FIGS. 3 through 5 are front views of another conventional electrode units;

FIG. 6 is an exploded perspective view showing an electrode unit of an electron gun according to the present invention; and

FIG. 7 is a front view of the electrode unit shown in FIG. 6, showing the cross sections of electron beams.

DESCRIPTION OF THE PREFERRED EMBODIMENT

An electron gun for a color cathode ray tube having an electrode unit according to an embodiment of the present invention includes a cathode, a control electrode and a screen electrode forming a triode, and a focusing electrode and a final accelerating electrode forming auxiliary and main lenses.

The structure of an electrode unit 60 of either a focusing electrode or a final accelerating electrode is shown in FIGS. 6 and 7, the focusing electrode and the final accelerating electrode forming a main lens. Referring to the drawings, the electrode unit 60 includes an outer rim electrode 62 having a large-diameter electron beam passing hole 61 formed at its center, and an inner electrode 70 installed to be spaced apart a predetermined distance from a flange 61a formed at the edge of the large-diameter electron beam passing hole 61 and having three independent electron beam passing holes 71, 72 and 73 formed in an in-line configuration. The shape of the large-diameter electron beam passing hole 61 formed on the outer rim electrode 62 is defined by the flange 61a inwardly extending from the top end of the outer rim electrode 62.

The inner electrode 70 may be a plate-shaped electrode or a rim-shaped electrode. Among the electron beam passing holes 71, 72 and 73 formed in the inner electrode in an in-line configuration, the central electron beam passing hole 72 is vertically elongated. In other words, the vertical width W1 of the central electron beam passing hole 72 is greater than the horizontal width W2. Here, the central electron beam passing hole 72 may be circular. Although not shown, of the two electrodes forming an electronic lens, an electrode positioned at a cathode side is preferably vertically elongated and an electrode positioned at a screen side is preferably circular.

The inner circumferential surfaces of the side electron beam passing holes 71 and 73 positioned at both sides of the central electron beam passing hole 72 have first curved portions 71a and 73a having a curvature of a part of an ellipse at the sides close to the central electron beam passing hole 72, second curved portions 71b and 73b having a curvature of a semi-circle at opposite sides of the first curved portions 71a and 73, and linear portions 71c and 73c which connect the first and second curved portions 71a and 73a and 71b and 73b. Here, the curvatures of the first curved portions 71a and 73a of the side electron beam passing holes 71 and 73 are preferably the same as the curvature of a part of an ellipse. Also, the second curved portions 71b and 73b are semi-circular. The vertical width W3 and the horizontal width W4 of the side electron beam passing holes 71 and 73 are equal to each other.

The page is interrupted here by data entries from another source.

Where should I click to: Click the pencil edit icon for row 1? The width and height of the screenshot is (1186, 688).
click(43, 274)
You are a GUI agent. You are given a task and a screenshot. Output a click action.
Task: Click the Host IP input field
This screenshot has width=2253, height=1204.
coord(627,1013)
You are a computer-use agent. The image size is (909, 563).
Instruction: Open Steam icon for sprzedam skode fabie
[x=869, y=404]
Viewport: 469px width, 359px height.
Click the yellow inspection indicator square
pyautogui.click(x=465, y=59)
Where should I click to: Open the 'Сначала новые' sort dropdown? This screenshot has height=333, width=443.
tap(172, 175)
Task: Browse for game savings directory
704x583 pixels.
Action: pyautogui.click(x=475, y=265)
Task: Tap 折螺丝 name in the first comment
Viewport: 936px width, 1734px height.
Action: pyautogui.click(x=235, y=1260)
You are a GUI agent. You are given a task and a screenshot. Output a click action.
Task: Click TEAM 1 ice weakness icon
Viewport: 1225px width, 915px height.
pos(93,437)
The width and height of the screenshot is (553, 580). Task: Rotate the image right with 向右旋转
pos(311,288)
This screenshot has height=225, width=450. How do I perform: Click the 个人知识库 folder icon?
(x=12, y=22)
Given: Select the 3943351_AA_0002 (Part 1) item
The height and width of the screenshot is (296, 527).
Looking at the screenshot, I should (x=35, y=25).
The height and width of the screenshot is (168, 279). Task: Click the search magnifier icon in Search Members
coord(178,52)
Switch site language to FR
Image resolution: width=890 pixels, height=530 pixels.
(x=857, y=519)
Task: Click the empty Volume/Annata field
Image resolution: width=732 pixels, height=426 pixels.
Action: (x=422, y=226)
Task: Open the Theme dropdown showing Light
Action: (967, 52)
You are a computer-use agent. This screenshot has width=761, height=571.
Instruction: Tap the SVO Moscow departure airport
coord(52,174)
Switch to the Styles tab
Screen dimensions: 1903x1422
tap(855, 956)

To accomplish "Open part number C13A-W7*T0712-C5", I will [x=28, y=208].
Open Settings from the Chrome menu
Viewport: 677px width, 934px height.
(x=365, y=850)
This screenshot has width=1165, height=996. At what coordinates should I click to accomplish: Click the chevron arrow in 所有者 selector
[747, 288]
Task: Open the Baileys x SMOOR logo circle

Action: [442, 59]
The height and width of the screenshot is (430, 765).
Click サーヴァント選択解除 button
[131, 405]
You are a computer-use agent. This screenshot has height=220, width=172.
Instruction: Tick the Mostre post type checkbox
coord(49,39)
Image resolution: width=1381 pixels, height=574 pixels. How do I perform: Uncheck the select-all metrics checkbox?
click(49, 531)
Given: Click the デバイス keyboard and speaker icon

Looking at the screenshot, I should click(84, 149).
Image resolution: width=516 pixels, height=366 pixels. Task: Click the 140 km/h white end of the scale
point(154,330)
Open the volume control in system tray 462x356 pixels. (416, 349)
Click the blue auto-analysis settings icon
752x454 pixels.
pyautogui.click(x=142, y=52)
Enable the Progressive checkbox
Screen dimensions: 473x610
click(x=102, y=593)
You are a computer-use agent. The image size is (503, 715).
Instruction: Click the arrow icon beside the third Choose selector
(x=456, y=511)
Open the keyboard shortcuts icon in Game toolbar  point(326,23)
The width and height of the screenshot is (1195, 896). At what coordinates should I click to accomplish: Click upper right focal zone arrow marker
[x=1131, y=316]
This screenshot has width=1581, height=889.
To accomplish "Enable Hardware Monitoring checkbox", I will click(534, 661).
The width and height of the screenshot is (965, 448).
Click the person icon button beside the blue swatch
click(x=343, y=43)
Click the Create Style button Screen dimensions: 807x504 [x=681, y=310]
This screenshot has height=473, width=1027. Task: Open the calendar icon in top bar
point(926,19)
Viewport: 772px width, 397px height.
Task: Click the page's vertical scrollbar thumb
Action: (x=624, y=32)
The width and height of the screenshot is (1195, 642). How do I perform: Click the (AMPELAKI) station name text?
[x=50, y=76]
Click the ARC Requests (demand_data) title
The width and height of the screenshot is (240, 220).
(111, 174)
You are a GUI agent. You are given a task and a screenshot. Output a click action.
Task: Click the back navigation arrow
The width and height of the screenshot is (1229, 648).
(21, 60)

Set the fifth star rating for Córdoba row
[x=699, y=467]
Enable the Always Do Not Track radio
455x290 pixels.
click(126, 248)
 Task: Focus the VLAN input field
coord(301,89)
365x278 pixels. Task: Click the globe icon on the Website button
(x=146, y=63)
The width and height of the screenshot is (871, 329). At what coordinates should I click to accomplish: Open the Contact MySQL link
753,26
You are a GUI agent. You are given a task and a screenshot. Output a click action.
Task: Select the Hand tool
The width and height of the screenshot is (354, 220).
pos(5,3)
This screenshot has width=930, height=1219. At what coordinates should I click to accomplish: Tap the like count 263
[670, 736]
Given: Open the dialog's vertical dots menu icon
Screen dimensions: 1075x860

The curvatures of upper and lower portions of the first curved portions 71a and 73a of the side electron beam passing holes 71a nd 73 are appropriately set according to the degree of aberration. The first curved portions 71a and 73a may have two curvatures. In other words, in order to correct a difference in focusing force and divergent force due to the electrical field acting in a lengthwise direction of the large-diameter electron beam passing hole 61, the curvatures of the upper and lower portions of the first curved portions 71a and 73a.

In the operation of the above-described electrode unit of an electron gun according to the present invention, a predetermined voltage is applied to electrodes for forming an electronic lens.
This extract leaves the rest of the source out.